El Movimiento a la Rienda es una de las disciplinas ecuestres más tradicionales de Chile, y muchos historiadores coinciden en que sus orígenes son anteriores a los del rodeo chileno moderno.
En los albores de la patria, cuando el caballo era una herramienta de trabajo fundamental en el campo, el adiestramiento y la docilidad del animal eran esenciales. La necesidad de dominar al caballo para las faenas agrícolas y ganaderas dio origen a las pruebas de rienda, donde el jinete demostraba la compenetración total con su cabalgadura.

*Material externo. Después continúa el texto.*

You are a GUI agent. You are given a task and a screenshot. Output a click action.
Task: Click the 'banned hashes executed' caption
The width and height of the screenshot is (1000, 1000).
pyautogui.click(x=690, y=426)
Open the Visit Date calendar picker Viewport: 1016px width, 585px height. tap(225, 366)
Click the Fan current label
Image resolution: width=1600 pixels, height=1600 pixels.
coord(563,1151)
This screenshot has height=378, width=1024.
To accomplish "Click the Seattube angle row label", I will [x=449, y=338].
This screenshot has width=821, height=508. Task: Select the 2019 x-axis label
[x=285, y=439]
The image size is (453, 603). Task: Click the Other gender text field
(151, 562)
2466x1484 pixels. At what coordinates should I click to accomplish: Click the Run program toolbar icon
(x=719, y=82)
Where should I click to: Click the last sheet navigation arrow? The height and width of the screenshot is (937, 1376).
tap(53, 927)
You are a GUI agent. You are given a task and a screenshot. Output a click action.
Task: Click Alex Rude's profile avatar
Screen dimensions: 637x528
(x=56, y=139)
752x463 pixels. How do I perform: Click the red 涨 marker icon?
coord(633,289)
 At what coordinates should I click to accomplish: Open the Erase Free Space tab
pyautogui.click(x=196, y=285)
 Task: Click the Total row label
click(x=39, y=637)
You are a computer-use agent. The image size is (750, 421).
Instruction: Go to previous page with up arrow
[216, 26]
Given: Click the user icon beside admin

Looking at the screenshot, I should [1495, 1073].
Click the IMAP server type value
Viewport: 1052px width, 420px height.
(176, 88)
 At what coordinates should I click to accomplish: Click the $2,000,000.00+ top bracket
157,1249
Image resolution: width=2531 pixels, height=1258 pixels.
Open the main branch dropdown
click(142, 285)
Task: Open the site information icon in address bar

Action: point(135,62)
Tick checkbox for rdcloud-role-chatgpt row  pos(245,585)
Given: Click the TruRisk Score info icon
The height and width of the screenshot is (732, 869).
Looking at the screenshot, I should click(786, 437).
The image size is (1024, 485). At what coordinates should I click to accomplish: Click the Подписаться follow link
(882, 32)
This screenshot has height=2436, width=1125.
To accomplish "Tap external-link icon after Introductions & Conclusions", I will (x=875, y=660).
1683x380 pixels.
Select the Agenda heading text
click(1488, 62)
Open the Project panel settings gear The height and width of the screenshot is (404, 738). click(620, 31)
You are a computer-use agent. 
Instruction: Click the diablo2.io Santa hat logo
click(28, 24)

Con el tiempo, estas demostraciones de destreza se formalizaron y estructuraron, dando paso a lo que hoy conocemos como Movimiento a la Rienda, una disciplina que evalúa la morfología, andares, entrada de patas, la troya, el volapié, las vueltas sobre parado y retroceder, entre otras pruebas.
El rodeo, por su parte, evolucionó como una competencia de aparta de ganado, donde la destreza del jinete y el caballo en la rienda ya estaban consolidadas como base fundamental. Así, podemos afirmar que primero nace la rienda, como necesidad y arte del campo, y posteriormente el rodeo se nutre de estos jinetes y caballos excepcionalmente arreglados.